#### [SELECTED EXTRACT]
▬▬▬

Neonatal urinary ascites occurs in 7% of male infants with PUV. The diagnosis is based on clinical and radiological evidence and can be confirmed by a diagnostic tap of the ascites. When bladder outlet obstruction is suspected, catheter drainage is initiated followed by drainage of the ascites only if respiratory compromise is suspected.
Following ablation of posterior urethral valves, difficulty passing a catheter into the bladder is encountered. What is the most likely cause?
Hypertrophied bladder neck resulting from bladder outlet obstruction.
A 32-week gestational age infant is delivered after induction of labor for oligohydramnios and hydronephrosis. A cystic mass is noted on the ventral surface of the penoscrotal junction. What finding is expected on the VCUG?
A cystic mass at the penoscrotal junction especially with dribbling urinary stream is likely the rare finding of an anterior urethral valve. VCUG will likely show a large ventral diverticulum due to a crescentic cusp on the ventral aspect of the urethra. Vesicoureteral reflux may also be seen with this condition.
What are causes of nonobstructive fetal hydronephrosis?
Vesicoureteral reflux (incidence of 15%-20% in white patients and <1% in black patients with prenatal hydronephrosis) and fetal ureteral folds are common causes of mild or transient ureteral dilatation noted on prenatal sonography.
A prenatal sonogram detects oligohydramnios in the presence of multiple small cysts (1-2 mm in diameter). Liver sonography demonstrates periportal fibrosis. What is the most likely diagnosis, and what is its progression?

▬▬▬

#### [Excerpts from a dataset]
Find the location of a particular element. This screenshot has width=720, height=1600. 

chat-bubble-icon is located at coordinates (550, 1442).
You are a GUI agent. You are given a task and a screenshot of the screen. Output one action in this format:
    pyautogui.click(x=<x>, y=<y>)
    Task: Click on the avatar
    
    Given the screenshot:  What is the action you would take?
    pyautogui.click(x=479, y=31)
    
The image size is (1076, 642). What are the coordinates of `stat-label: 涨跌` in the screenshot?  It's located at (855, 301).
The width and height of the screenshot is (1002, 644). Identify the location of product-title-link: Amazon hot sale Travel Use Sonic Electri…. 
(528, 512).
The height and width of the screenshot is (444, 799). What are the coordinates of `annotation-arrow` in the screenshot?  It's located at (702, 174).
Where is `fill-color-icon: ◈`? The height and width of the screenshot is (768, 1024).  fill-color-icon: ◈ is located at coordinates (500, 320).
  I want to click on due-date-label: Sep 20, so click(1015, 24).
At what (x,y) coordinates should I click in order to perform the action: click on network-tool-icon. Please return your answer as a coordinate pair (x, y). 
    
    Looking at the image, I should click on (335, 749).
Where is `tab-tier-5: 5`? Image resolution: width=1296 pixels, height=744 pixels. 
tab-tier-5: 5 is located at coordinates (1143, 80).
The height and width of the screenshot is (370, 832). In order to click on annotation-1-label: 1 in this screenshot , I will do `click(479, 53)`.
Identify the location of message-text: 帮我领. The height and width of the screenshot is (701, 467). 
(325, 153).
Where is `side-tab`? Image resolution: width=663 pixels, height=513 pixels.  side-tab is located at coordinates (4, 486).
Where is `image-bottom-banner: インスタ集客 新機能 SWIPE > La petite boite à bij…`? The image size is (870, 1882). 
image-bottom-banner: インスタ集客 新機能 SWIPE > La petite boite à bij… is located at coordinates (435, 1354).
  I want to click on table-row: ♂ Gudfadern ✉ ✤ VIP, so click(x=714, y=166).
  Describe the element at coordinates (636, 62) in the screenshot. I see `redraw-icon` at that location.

▬▬▬

#### [STUDY QUESTIONS]
[1] According to the pediatric urology passage, what percentage of male infants with PUV develop neonatal urinary ascites?
[2] Repeat everything in the pediatric urology passage from "Neonatal urinary ascites" down to "bladder outlet obstruction.".

#### [SOLUTIONS TO EACH TASK]
[1] 7%

[2]
Neonatal urinary ascites occurs in 7% of male infants with PUV. The diagnosis is based on clinical and radiological evidence and can be confirmed by a diagnostic tap of the ascites. When bladder outlet obstruction is suspected, catheter drainage is initiated followed by drainage of the ascites only if respiratory compromise is suspected.
Following ablation of posterior urethral valves, difficulty passing a catheter into the bladder is encountered. What is the most likely cause?
Hypertrophied bladder neck resulting from bladder outlet obstruction.